COMPLETE THE FOLLOWING -
**a.** What effort estimate does the OTel issue give for the fix?
**b.** Reproduce word for word the passage of the OTel issue that starts at the words "### 📡 OTel Instrumentation" and stops after "Small (< 2h)".

[otel-advisor] OTel improvement: normalize INPUT_JOB_NAME in conclusion post step so gh-aw.agent.conclusion spans carry GenAI attributes

### 📡 OTel Instrumentation Improvement: Restore agent-conclusion GenAI attributes by mirroring the setup-step env normalization

**Analysis Date**: 2026-05-26 
**Priority**: High 
**Effort**: Small (< 2h)

### Problem

Every `gh-aw.agent.conclusion` span emitted in the last 24 hours — across Matt Pocock Skills Reviewer, Test Quality Sentinel, Design Decision Gate, PR Sous Chef, Issue Monster, Daily Malicious Code Scan, Spec Librarian, CI Coach, Smoke CI, and PR Code Quality Reviewer — is missing the attributes that distinguish an agent (LLM) job from a non-agent job:

| Attribute | Expected on `agent` job? | Observed on `gh-aw.agent.conclusion`? |
|---|---|---|
| `gh-aw.job.name` | yes | ❌ missing |
| `gen_ai.operation.name` | yes (`chat`) | ❌ missing |
| `gen_ai.response.model` | yes | ❌ missing |
| `gen_ai.response.finish_reasons` | yes (always, with `unknown` fallback) | ❌ missing |
| `gen_ai.usage.input_tokens` / `output_tokens` / `total_tokens` | yes | ❌ missing |
| `gh-aw.turns`, `gh-aw.estimated_cost_usd` | yes | ❌ missing |
| dedicated `gh-aw.agent.agent` (LLM) sub-span | yes | ❌ zero such spans in last 14 days |
| `gh-aw.effective_tokens` (NOT gated on jobName) | yes | ✅ present |
| `gen_ai.request.model` (NOT gated on jobName) | yes | ✅ present |

Every missing field above is gated on `if (jobName === "agent")` (or its derivative `hasDedicatedAgentSpan`) inside `sendJobConclusionSpan` (`actions/setup/js/send_otlp_span.cjs:1790,1918-1931,2124,2165`). Every field still present is **not** gated on `jobName`. This is a deterministic signature: `sendJobConclusionSpan` is reading `jobName = ""` for the agent-job's post step, while the matching `gh-aw.agent.setup` span on the same job correctly carries `gh-aw.job.name: agent`. Comparison of 2026-05-21 vs 2026-05-26 traces confirms this is a regression — token data used to flow through.

DATA FOR ANALYSIS -

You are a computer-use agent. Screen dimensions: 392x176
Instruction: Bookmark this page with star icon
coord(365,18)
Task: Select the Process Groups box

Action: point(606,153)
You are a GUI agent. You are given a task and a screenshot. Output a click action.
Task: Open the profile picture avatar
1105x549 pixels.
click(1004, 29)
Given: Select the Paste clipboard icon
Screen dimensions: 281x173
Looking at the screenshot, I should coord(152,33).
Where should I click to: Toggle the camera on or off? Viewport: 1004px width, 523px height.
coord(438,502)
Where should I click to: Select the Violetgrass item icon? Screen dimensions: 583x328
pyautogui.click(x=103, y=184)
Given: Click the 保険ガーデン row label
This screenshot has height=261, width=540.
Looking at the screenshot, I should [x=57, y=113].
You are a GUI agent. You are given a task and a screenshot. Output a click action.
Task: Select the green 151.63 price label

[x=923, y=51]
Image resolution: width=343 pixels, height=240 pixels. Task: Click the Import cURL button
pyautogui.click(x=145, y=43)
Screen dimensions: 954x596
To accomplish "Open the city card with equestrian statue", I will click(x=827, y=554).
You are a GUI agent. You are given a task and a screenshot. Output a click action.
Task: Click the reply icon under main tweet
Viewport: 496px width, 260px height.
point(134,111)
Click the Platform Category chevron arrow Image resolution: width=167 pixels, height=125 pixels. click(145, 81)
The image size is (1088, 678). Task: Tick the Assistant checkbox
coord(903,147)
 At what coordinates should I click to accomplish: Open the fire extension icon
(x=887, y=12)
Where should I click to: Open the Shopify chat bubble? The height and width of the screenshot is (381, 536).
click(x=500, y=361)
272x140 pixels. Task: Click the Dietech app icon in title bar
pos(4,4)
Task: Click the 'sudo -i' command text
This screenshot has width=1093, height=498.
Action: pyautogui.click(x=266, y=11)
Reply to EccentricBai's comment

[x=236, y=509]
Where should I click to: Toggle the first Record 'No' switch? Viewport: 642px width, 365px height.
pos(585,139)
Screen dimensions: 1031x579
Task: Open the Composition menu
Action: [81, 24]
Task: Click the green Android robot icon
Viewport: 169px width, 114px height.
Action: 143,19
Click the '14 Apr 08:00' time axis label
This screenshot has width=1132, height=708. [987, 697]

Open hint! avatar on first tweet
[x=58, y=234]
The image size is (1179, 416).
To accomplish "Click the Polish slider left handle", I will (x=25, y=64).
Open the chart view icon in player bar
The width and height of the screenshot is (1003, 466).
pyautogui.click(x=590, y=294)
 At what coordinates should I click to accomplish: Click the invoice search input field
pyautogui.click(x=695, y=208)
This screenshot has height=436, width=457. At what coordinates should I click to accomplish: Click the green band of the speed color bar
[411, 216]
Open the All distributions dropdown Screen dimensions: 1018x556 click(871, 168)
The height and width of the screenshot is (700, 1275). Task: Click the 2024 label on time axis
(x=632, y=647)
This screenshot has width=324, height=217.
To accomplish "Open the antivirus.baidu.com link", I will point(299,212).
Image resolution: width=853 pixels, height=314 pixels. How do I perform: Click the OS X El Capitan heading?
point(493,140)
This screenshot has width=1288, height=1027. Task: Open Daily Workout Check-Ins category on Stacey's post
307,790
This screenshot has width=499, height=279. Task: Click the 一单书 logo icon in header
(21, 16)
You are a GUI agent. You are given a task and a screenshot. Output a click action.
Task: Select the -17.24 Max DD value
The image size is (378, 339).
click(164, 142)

RESPONSES -
**a.** Small (< 2h)

**b.**
### 📡 OTel Instrumentation Improvement: Restore agent-conclusion GenAI attributes by mirroring the setup-step env normalization

**Analysis Date**: 2026-05-26 
**Priority**: High 
**Effort**: Small (< 2h)